Avoir une duplication de la supervision : en effet, si le serveur de monitoring est hors service (saturation espaces disque, mise à jour…), il faut prévoir un plan de secours. En fonction des moyens de l’entreprise, cela peut être une duplication du serveur avec des disques durs en RAID5 ou une solution dégradée (stockage des informations brutes sur un disque dur externe au système).
Choisir un framework de log correspondant à l’infrastructure de l’application.
Documenter l’infrastructure gérant les logs.
Évaluer son système de logging et monitoring.

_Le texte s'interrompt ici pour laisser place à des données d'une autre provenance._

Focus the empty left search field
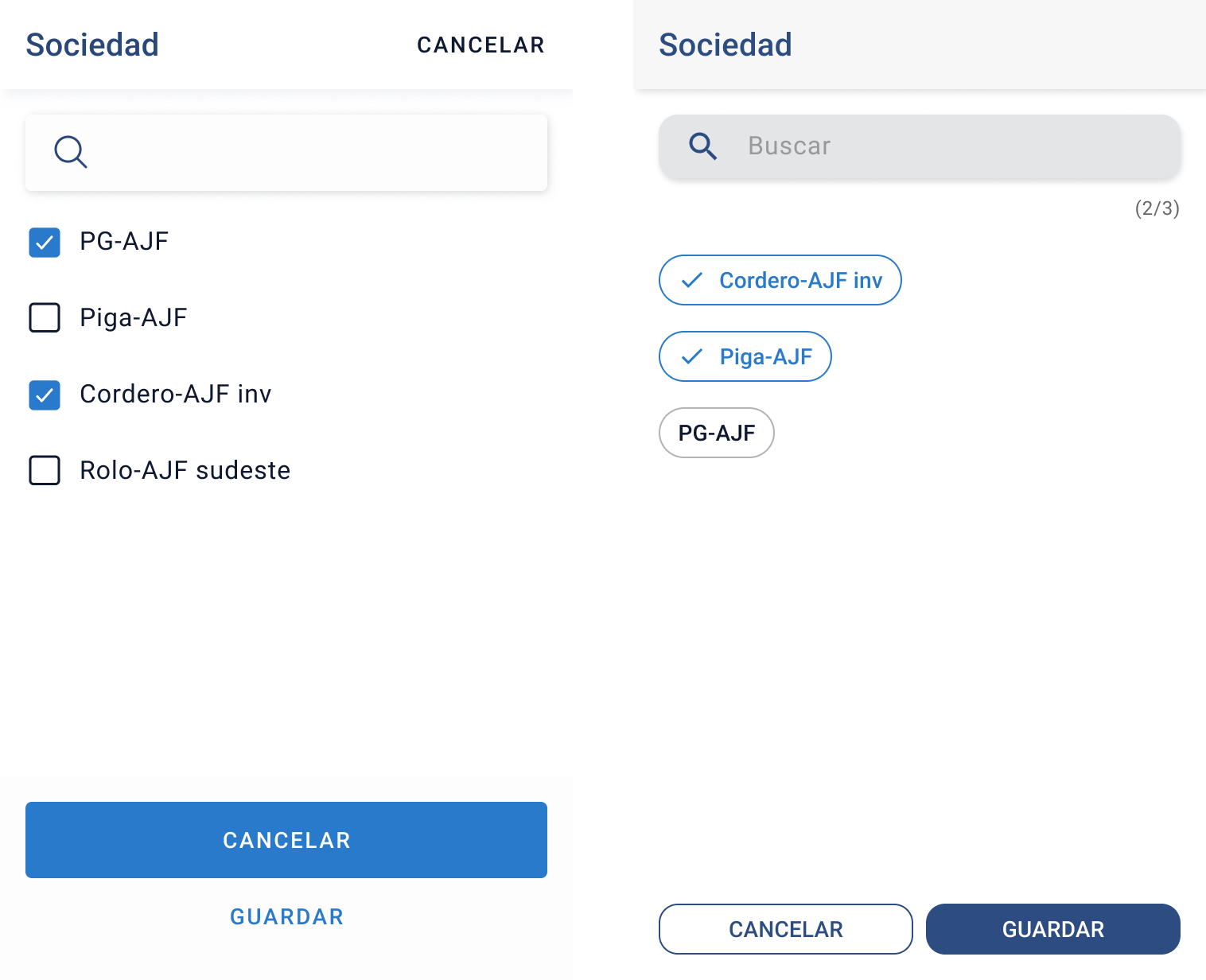This screenshot has height=980, width=1206. pos(286,153)

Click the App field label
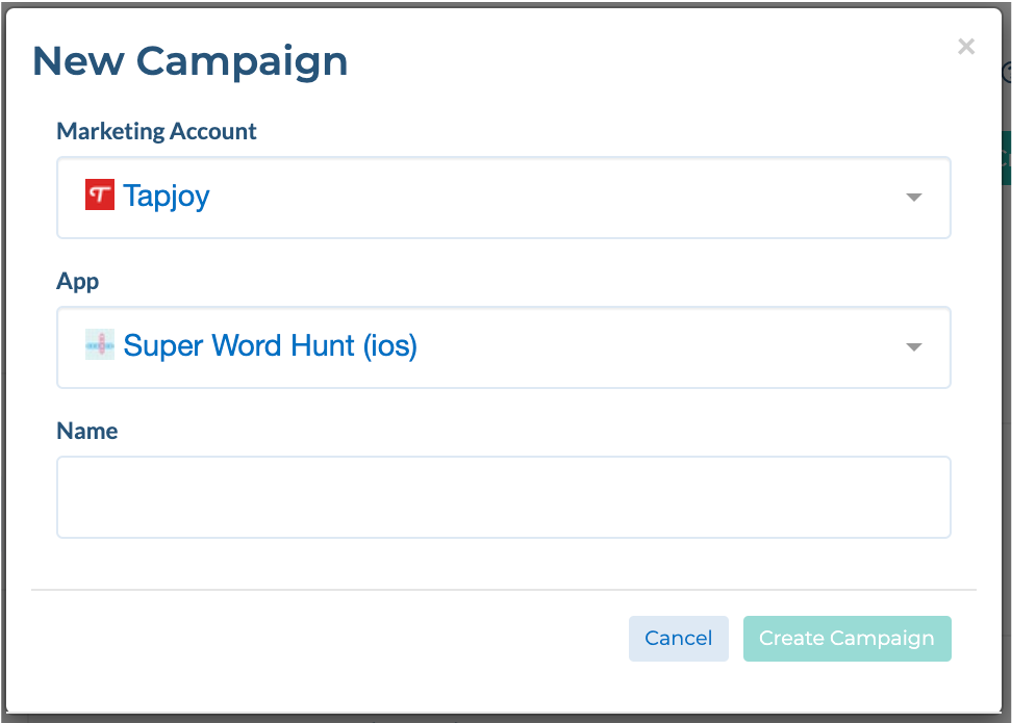pyautogui.click(x=77, y=281)
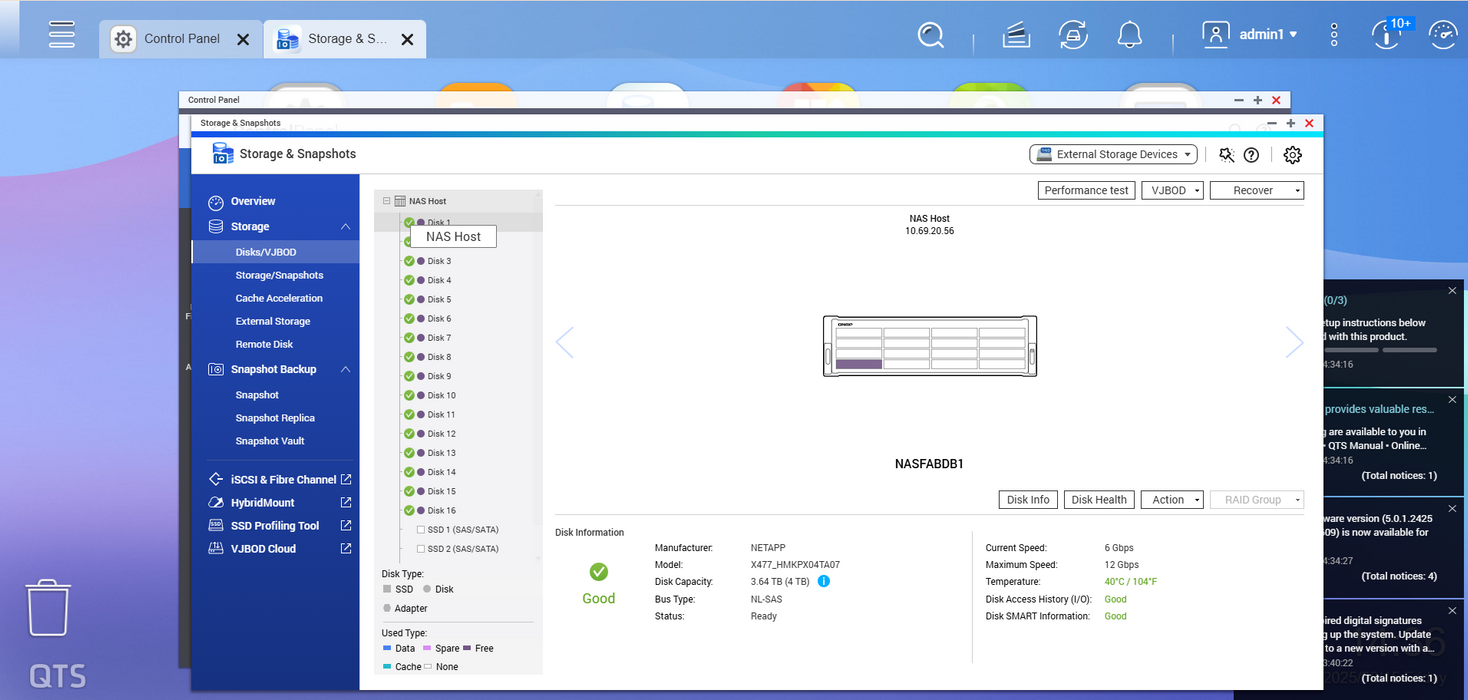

5/ Évaluer son système de logging & monitoring Une fois les différents systèmes mis en place, il faut maintenant évaluer leur efficacité. Un premier indicatif très simple à vérifier est le fait qu’aucune alerte pour une longue durée ne soit remontée. En effet, il y a toujours une anomalie à remonter même si cela relève d’une simple information. De plus, si le SI comporte un problème connu et que le système de monitoring ne lève aucune alerte, il y a forcément un problème de configuration du système. Un bon test à effectuer serait de lancer un scanner de vulnérabilité type OpenVas ou Burp sur votre serveur et application. Ce type de scanner devrait remonter une multitude d’alertes. De plus, en fonctions des tests qu’ils effectuent, ils vous permettront d’ajouter des informations aux alertes remontées. Par exemple, si vous configurez un scanner pour tester l’injection de commandes sur une fonctionnalité, les alertes remontées pour l’abus d’une fonctionnalité pourraient être classées comme tentatives d’injection de commandes. Une fois ces ajustements et tests internes effectués, un ou plusieurs pentests applicatifs sont de très bons tests pour vos systèmes de monitoring. En effet, ils permettent souvent de mettre en avant de potentiels problèmes. Cependant, il n’est généralement pas possible pour un pentester d’évaluer si l’entreprise auditée effectue de manière consciencieuse la gestion des logs et la supervision du serveur audité. De manière générale, toutes les actions entreprises par un pentest doivent faire remonter des alertes sur votre système. Pour être exhaustif, il est possible d’effectuer un audit interne en mode white box : dans ce cas-là, l’auditeur pourrait avoir accès à toute l’infrastructure et vérifier en temps réel que, en fonction des tests qu’il effectue, les alertes correspondantes sont levées.